◆ **Action item**
Among the entries below, find the lines holding "computer" and copy them.

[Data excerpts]
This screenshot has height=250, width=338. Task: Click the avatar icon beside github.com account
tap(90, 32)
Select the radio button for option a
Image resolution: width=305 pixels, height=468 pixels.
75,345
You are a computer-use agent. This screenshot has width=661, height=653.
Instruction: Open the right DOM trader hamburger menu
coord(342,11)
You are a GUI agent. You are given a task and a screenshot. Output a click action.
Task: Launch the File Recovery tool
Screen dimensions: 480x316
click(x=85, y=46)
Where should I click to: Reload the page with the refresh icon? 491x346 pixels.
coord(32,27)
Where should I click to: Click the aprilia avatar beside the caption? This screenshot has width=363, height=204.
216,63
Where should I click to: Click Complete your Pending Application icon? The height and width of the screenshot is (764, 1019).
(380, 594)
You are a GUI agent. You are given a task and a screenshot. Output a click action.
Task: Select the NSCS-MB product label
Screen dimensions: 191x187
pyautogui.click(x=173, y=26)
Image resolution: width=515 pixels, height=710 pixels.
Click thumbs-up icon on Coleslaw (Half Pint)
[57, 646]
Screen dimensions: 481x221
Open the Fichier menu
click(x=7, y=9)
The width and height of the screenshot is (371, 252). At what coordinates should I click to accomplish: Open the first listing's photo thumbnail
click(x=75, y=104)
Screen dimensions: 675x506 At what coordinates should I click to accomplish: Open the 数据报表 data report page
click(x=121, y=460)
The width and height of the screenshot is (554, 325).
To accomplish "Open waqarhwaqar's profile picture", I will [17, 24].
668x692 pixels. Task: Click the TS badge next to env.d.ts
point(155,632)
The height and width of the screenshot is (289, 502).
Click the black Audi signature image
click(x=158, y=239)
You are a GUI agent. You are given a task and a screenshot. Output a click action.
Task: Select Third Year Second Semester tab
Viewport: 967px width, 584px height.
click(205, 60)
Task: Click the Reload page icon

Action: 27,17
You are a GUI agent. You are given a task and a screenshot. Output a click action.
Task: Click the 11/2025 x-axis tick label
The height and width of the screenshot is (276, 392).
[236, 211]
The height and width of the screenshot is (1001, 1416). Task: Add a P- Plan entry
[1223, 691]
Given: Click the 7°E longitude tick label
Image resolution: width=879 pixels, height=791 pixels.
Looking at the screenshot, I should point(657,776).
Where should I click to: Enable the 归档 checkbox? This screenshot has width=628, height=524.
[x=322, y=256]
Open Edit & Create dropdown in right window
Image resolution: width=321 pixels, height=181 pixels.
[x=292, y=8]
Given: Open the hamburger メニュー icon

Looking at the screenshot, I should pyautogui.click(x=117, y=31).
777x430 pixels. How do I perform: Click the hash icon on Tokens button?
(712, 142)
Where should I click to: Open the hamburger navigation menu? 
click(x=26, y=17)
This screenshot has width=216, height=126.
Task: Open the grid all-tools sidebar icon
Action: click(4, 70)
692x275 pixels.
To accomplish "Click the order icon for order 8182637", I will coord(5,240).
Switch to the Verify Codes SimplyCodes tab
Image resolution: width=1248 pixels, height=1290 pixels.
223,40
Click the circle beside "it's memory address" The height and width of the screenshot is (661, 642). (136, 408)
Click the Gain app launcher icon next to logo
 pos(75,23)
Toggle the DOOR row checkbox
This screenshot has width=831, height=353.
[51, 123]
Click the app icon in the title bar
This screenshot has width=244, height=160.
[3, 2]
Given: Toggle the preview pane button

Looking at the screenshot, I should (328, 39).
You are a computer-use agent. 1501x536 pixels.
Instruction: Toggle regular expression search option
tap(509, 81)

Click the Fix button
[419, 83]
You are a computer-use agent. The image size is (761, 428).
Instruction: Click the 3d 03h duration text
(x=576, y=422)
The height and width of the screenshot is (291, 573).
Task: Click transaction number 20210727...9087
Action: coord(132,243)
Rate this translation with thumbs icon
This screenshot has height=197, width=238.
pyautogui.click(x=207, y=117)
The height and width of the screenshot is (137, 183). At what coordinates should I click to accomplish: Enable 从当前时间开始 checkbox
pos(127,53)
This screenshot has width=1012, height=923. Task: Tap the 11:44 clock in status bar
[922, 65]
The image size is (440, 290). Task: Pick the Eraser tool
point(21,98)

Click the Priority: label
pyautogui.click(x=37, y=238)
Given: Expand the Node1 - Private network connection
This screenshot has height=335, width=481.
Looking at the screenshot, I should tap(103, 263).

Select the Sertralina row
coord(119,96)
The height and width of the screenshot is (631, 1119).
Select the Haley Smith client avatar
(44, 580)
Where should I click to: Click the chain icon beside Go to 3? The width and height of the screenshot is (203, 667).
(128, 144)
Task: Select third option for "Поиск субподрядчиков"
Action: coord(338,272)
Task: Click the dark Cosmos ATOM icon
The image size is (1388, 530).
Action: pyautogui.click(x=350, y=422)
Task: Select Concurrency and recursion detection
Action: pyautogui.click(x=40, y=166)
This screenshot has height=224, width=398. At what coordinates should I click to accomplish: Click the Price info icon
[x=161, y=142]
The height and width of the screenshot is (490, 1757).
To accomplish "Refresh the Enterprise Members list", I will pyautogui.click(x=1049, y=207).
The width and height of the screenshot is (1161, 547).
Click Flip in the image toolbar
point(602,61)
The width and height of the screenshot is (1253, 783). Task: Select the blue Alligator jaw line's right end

◆ **Answer section**
You are a computer-use agent. This screenshot has width=661, height=653.
You are a computer-use agent. 1501x536 pixels.
You are a computer-use agent. The image size is (761, 428).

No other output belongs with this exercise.